■もしも、9月まで続投していたら…

 後任の都知事を決める選挙は7月14日に告示され、同31日に投開票されることが決まった。任期4年の通常の都知事選とは異なり、候補者選定にかけられる時間は少ない。政治とカネ問題で、猪瀬直樹前知事、舛添氏と立て続けに辞任に追い込まれているだけに、候補者の“身体検査”にも手を抜けない。

 どんな顔ぶれになりそうか。政治評論家の浅川博忠氏の話。

「自民・公明の与党側は、桜井俊氏を軸にしている。桜井氏は17日に総務省事務次官を退官したばかり。本人は慎重姿勢をみせているが、本質的には大出世で願ってもない話。総務省は地方自治を扱う役所なので霞が関の人脈を生かすこともできる。人気アイドルグループ『嵐』の櫻井翔くんの父親だから若者票を取り込めるのもいい」

 キーワードは「実務型」という。

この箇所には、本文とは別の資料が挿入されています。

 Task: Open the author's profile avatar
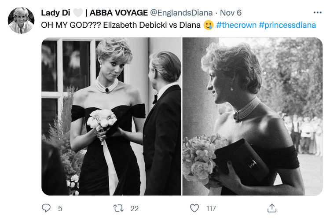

猪瀬氏、舛添氏と知名度の高いタレント知事の失敗が続いたため、赤字財政を立て直した旧内務官僚出身の鈴木俊一元知事のように、地方自治に精通した人物がふさわしいという。再び浅川氏の話。

「民進党は蓮舫代表代行ならば勝てるとふんでいる。参院東京選挙区で3選を目指すが、本人は都知事選出馬に意欲を見せた後、慎重姿勢に転じた。与党側はほかに小池百合子衆院議員、親子2代となる石原伸晃経済再生相、若手の丸川珠代環境相の名前が挙がっている。

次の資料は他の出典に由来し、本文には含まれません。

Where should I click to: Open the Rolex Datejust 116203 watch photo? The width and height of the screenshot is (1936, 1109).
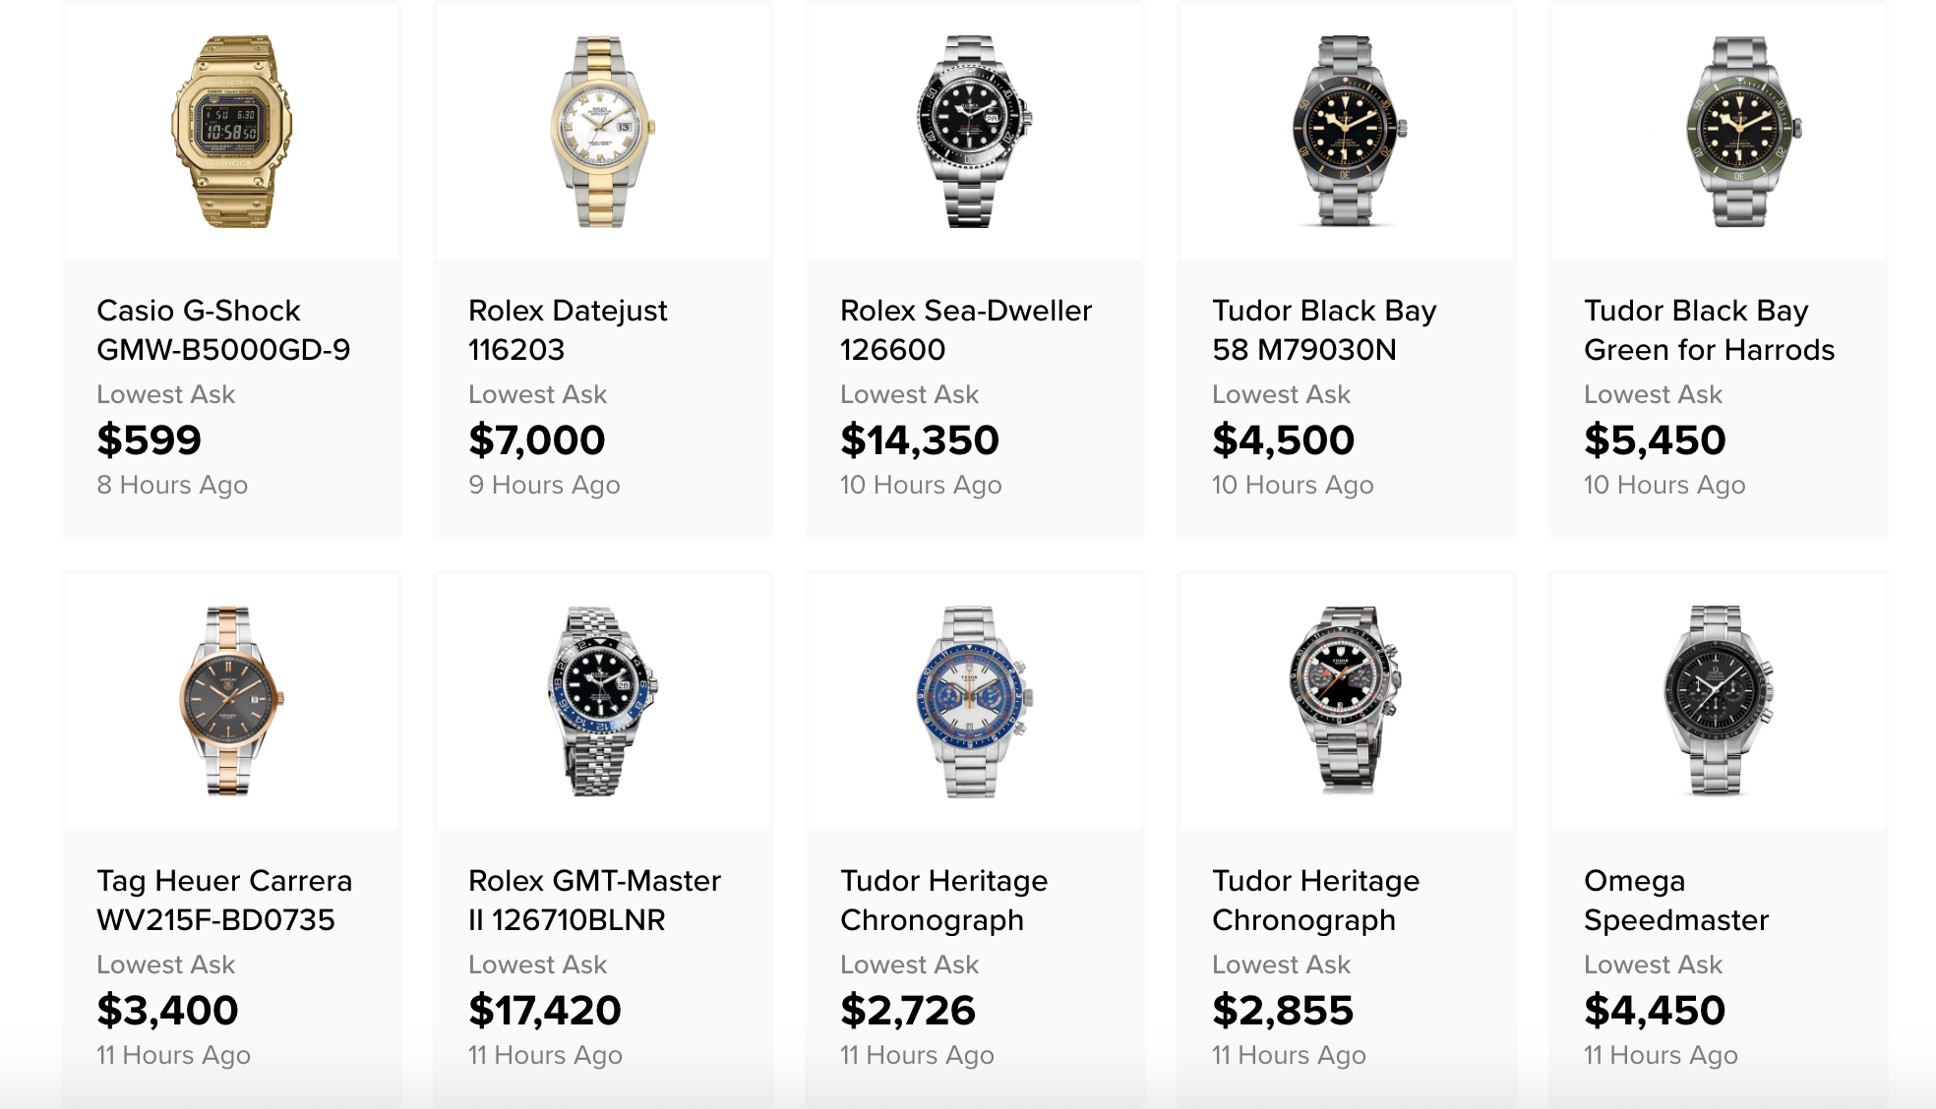602,132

 いずれにしても民進党の出方をうかがっている。あと出しジャンケンで、実務型の桜井氏を担いで“息子の知名度”を控えめに利用することになるのではないか」(浅川氏)

 嵐の櫻井翔は慶大卒でニュース番組のキャスターを務める秀才肌。父親とは丸顔や温和な雰囲気が似ている。桜井氏は元官僚で政治資金を使える立場になかったので、舛添氏のように過去の支出をチェックされることはない。

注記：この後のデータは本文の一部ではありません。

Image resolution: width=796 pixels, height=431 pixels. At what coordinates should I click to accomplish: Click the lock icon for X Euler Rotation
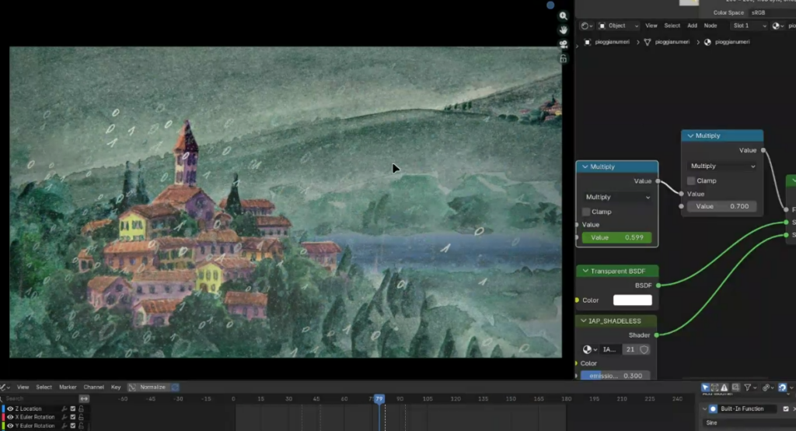click(81, 417)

 誰が出馬しようと、巨額の選挙費用がかかることは間違いない。

 さて、説明責任を放棄した舛添氏はどれほどの退職金を手に入れるのか。都庁に確認すると、退職時の給与月額145万6000円を基準に算定されるという。

「月給に在職期間29か月(2年5か月)をかけた総額の52%が支給されます。このパーセンテージは業務上の功績などとは関係ありません。舛添氏の退職金は、所得税や住民税の税引き前で2195万6480円になります」(都総務局人事部の担当者)

 舛添氏は都議会の最終盤で「リオ五輪までは」と延命を懇願。交換条件として7月以降の給与を100%カットする条例案を提出しようとしていた。しかし、辞職に伴って撤回された。もし、9月まで続投していたら、退職金はゼロになったという。はからずも、盗人に追い銭となった。